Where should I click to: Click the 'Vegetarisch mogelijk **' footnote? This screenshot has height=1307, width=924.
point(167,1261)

==

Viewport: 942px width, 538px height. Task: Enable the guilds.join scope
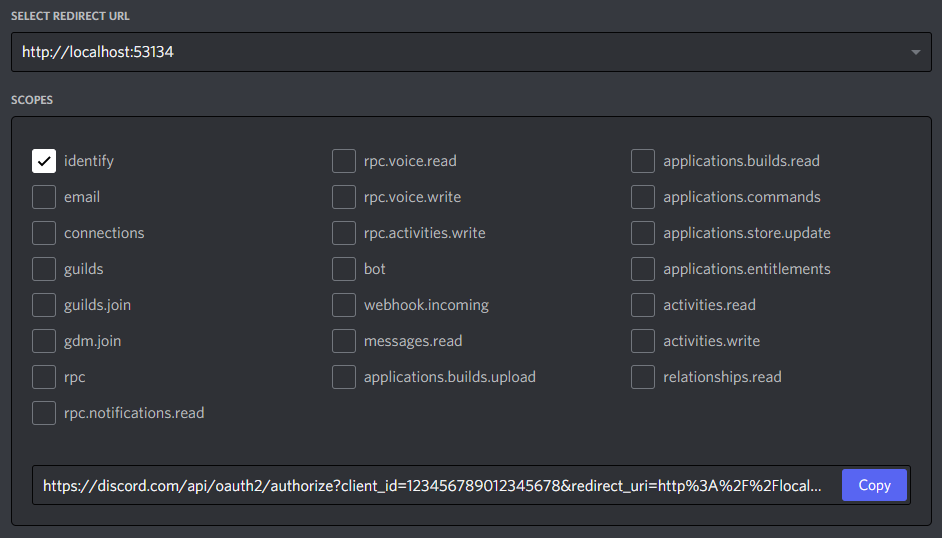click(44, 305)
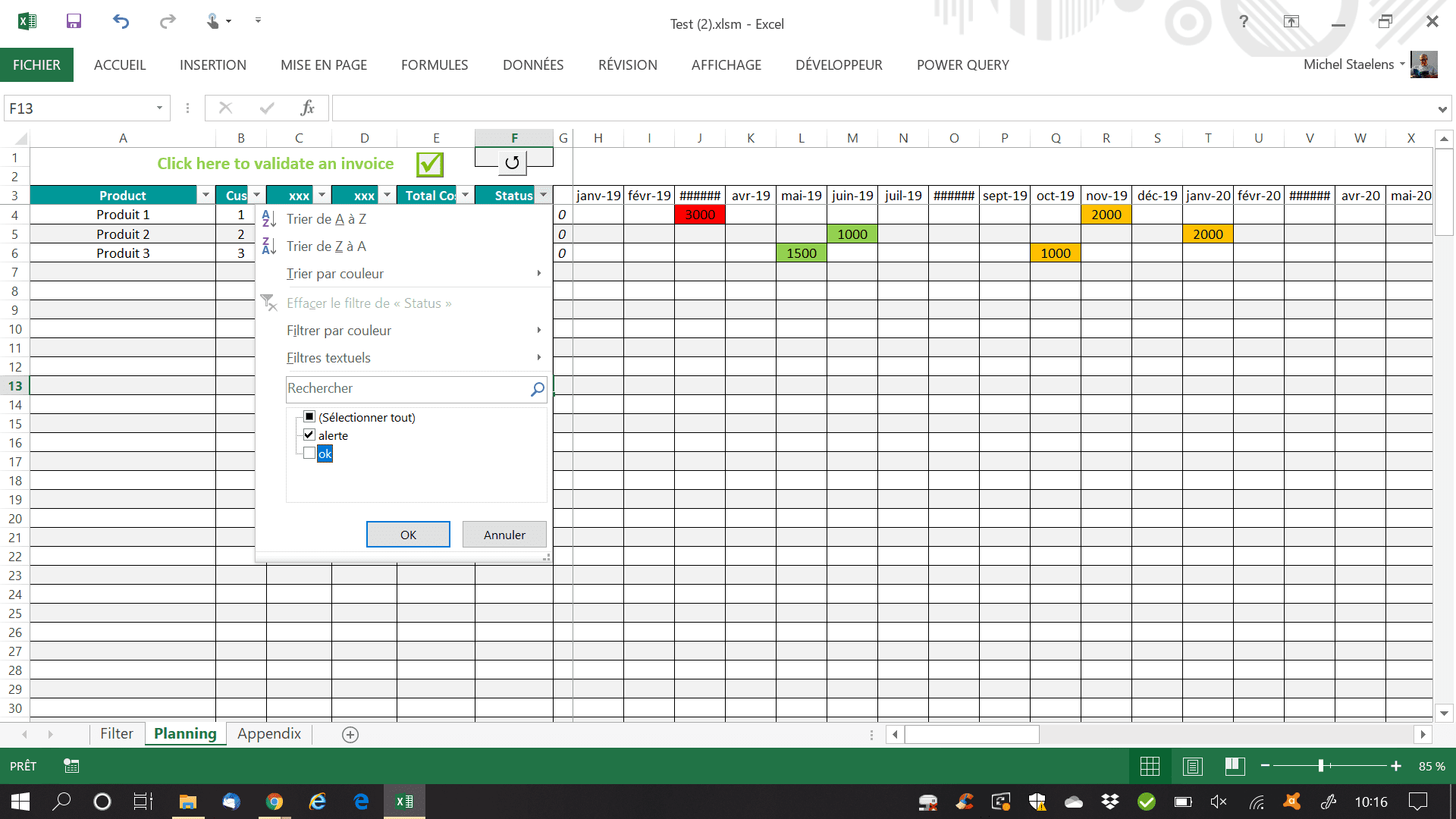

* * *

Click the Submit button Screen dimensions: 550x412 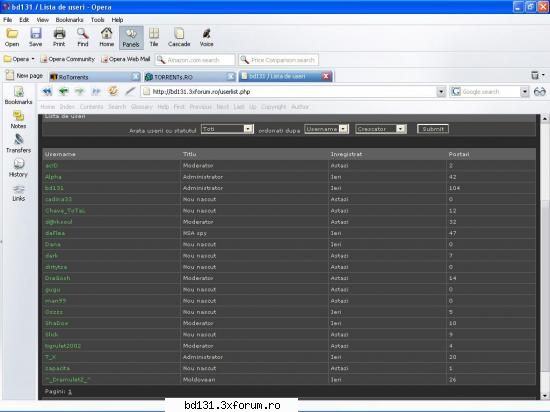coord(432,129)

> [EXERCISE AIM]: Return every line of the listing above that contains the word "height".

> [ANSWER FOR THE TASK]:
Where should I click to: Click the 'Vegetarisch mogelijk **' footnote? This screenshot has height=1307, width=924.
Viewport: 942px width, 538px height. Task: Enable the guilds.join scope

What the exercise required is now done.